Zo was de situatie al 6 maanden. Hoewel er een wapenstilstand was getekend, liepen de spanningen hoog op. De Hutu’s gevestigd in de bergen begonnen de omliggende dorpen lastig te vallen; ze verkrachtten vrouwen, stalen eten etc. Het was een kwestie van tijd voordat de spreekwoordelijke bom opnieuw ging barsten. Daarom ging ik meteen na mijn aankomst de gesprekken aan met de rebellenleiders en leger generaals, waaronder toenmalige president Domitien Ndayizeye en de huidige president Pierre Nkurunziza.
Het probleem werd me al snel duidelijk. Beide partijen weigerden hun wapens in te leveren, ze waren bang voor represailles van de ander. Ze vertrouwden elkaar niet; de wapens waren volgens beide partijen de enige manier waardoor ze hun bestaan konden verzekeren.”

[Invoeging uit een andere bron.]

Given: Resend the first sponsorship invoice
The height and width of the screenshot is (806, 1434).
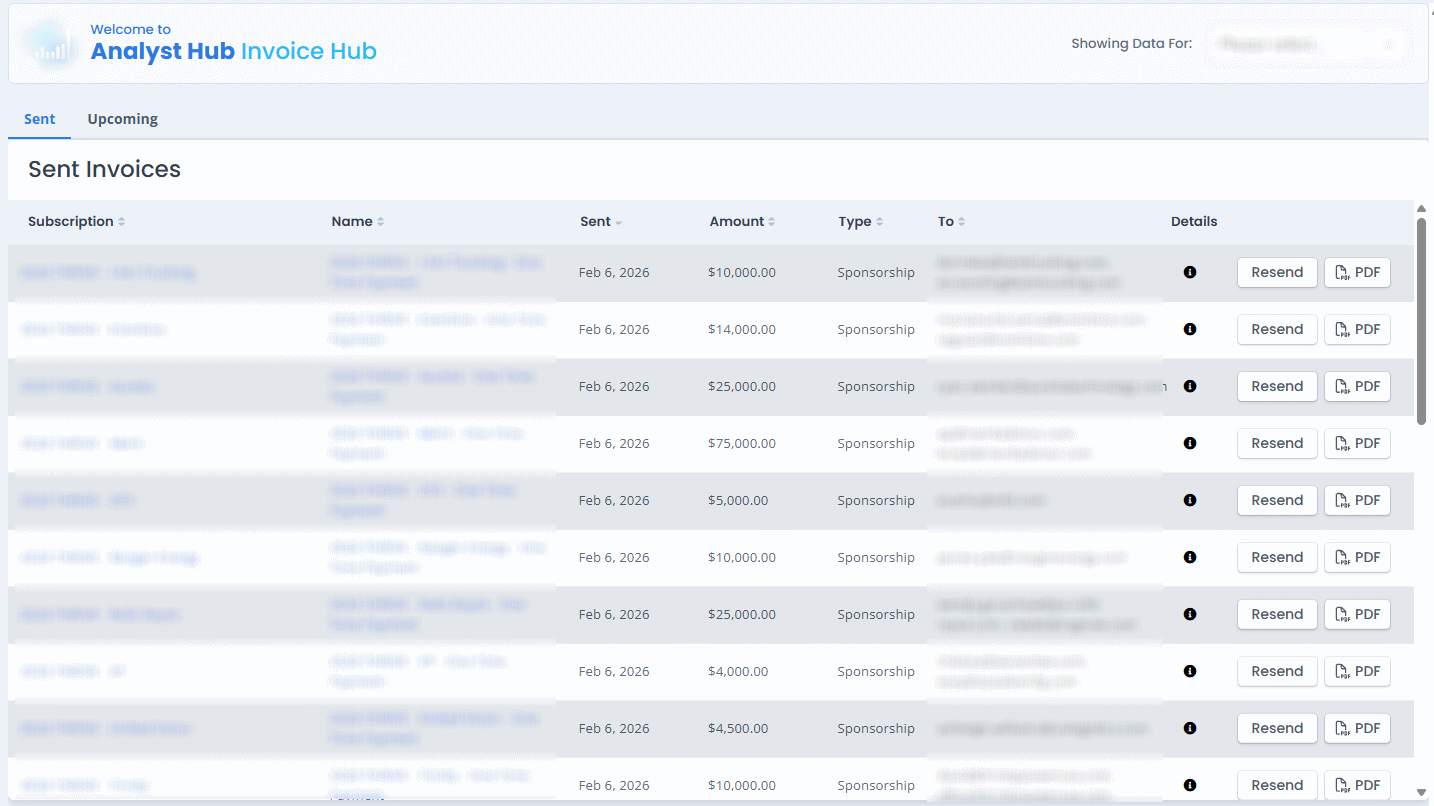Looking at the screenshot, I should coord(1277,272).
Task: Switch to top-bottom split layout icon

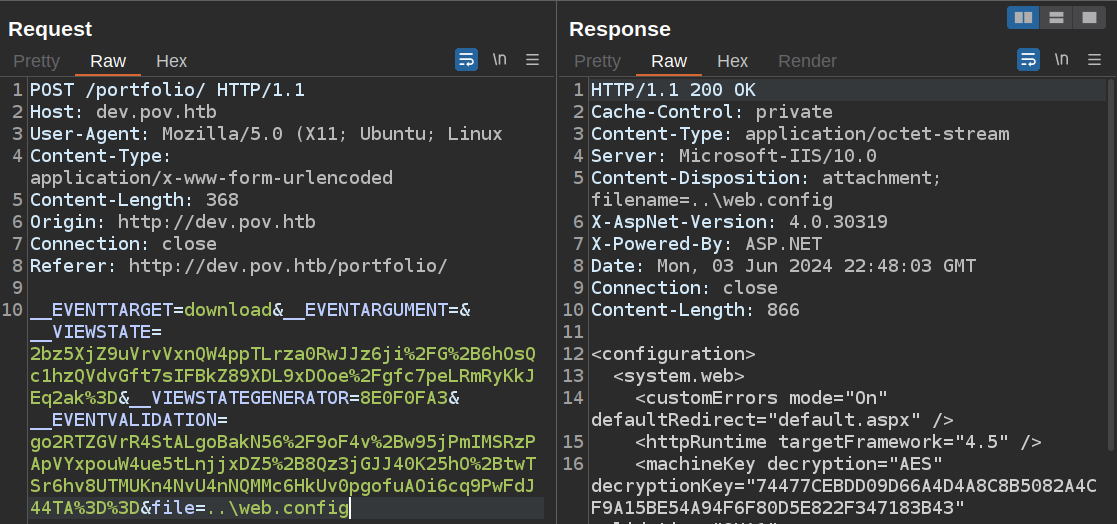Action: (x=1055, y=18)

Aanvankelijk wist ook kolonel Beukering niet goed wat hij met de situatie moest. Maar teruggaan naar minister van Ardenne zónder een plan was absoluut geen optie voor Toine.

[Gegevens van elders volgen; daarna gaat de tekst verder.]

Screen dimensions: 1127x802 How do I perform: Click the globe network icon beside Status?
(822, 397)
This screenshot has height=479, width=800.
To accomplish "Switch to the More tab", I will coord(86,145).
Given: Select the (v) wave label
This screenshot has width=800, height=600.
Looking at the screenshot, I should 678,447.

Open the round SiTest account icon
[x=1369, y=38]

Aanvankelijk werd ik door iedereen voor gek verklaard; gewapende integratie? Dat kan simpelweg nooit werken.
“Ik moest en zou met een plan bij de minister aankomen en na lang beraad kwam ik op een idee; gewapende integratie. Iets dat nog nooit eerder in de geschiedenis was gedaan. Aanvankelijk werd ik door iedereen voor gek verklaard; gewapende integratie? Dat kan simpelweg nooit werken. Er was één iemand die het niet meteen weg wimpelde, dat was minister van Ardenne. Zij vroeg aan mij: “Kolonel, denk je dat dit gaat werken?”. Ik antwoordde hierop “Ja. Daar moet je Afrika voor kennen.” Natuurlijk wist ik het ook niet 100% zeker, maar ik had goede hoop. Iets is beter dan niets.”

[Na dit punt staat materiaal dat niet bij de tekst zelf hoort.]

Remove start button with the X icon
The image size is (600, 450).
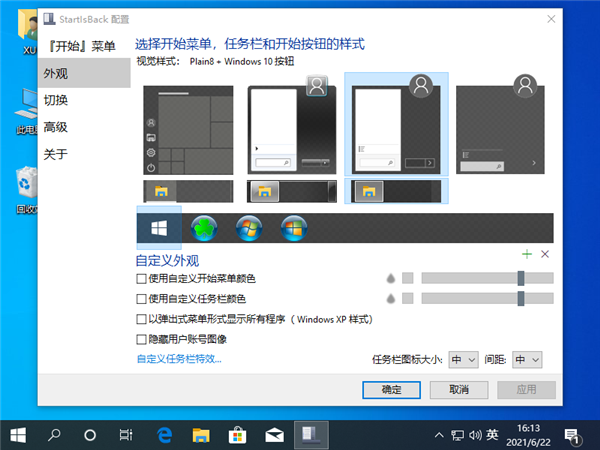pos(545,255)
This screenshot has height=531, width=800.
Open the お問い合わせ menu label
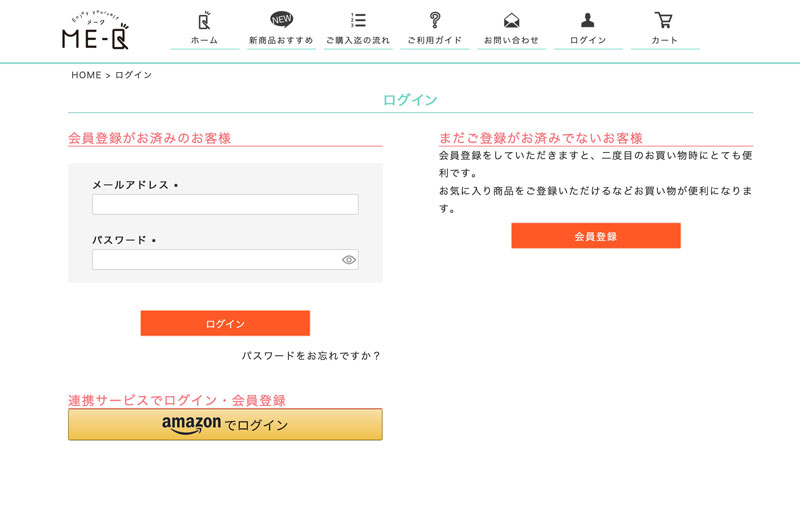point(511,40)
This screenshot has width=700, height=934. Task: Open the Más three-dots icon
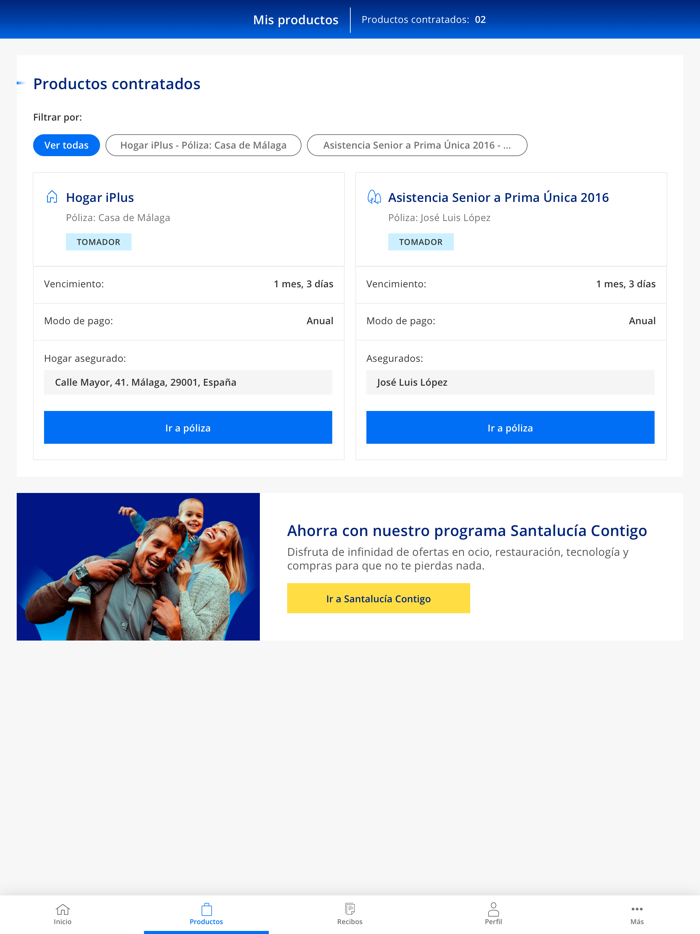[x=637, y=909]
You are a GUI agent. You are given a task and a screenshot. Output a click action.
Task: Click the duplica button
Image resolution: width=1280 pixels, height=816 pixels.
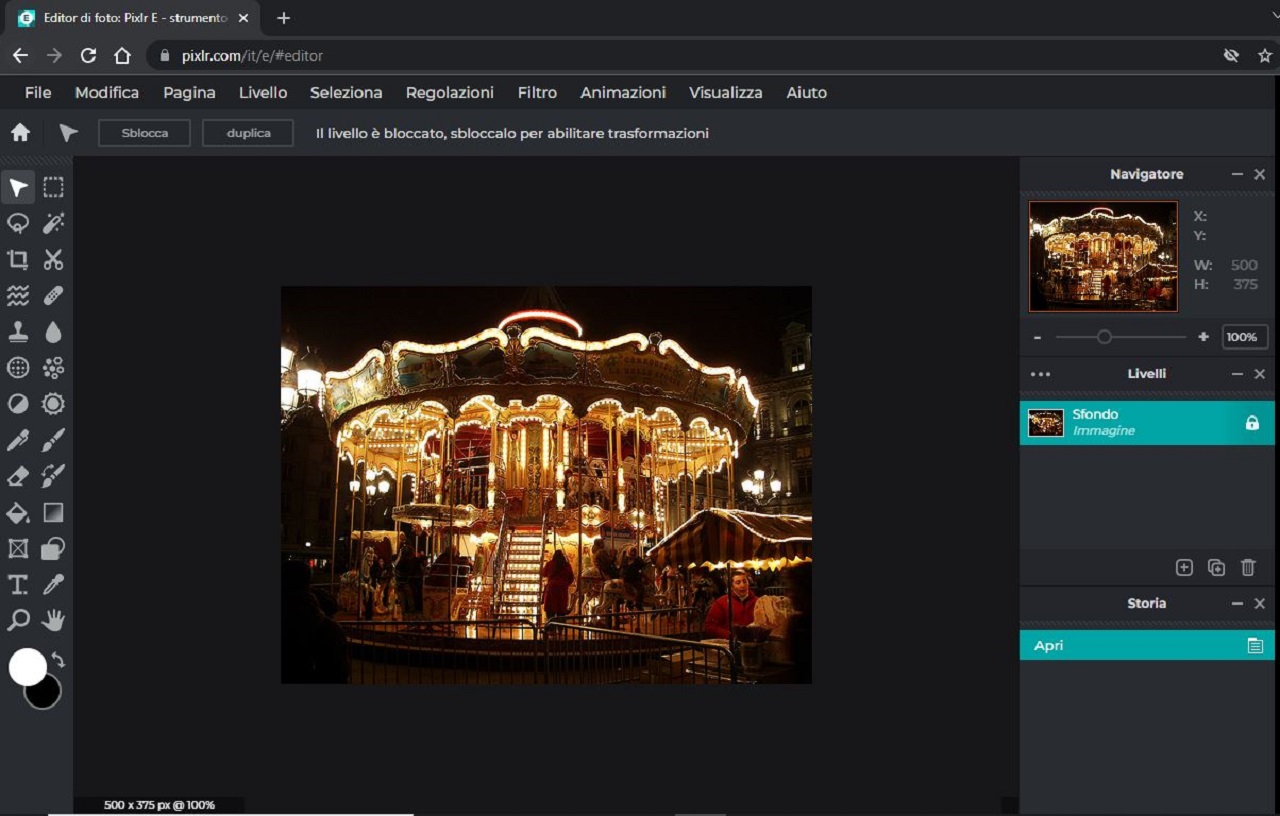[x=248, y=133]
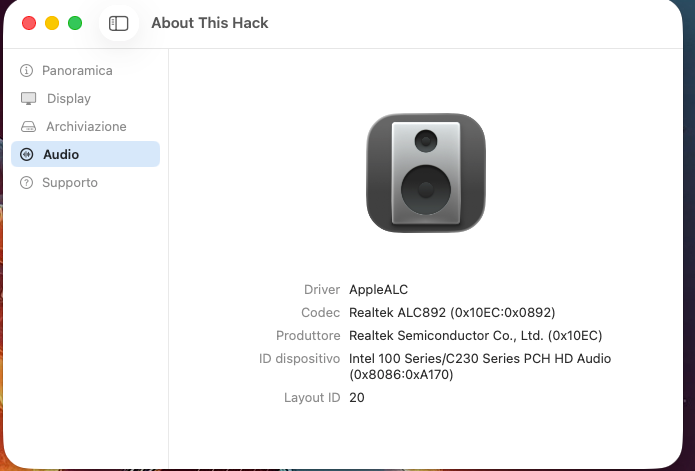Click the drive icon next to Archiviazione
The width and height of the screenshot is (695, 471).
coord(27,127)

Het plan van kolonel Beukering was als volgt: Er werd een kamp opgezet, waarin een groep van 1000 rebellen en 1000 militairen samen een zesweeks programma doorliepen. Beide partijen mochten hun wapens meenemen. De kolonel zorgde ervoor dat het kamp van alle gemakken was voorzien. Ze konden drie keer per dag eten, elke dag een stuk vlees, douchen én iedereen kreeg bij binnenkomst dezelfde kleren; een sporttenue met een petje met daarop de naam van het kamp: Espoir.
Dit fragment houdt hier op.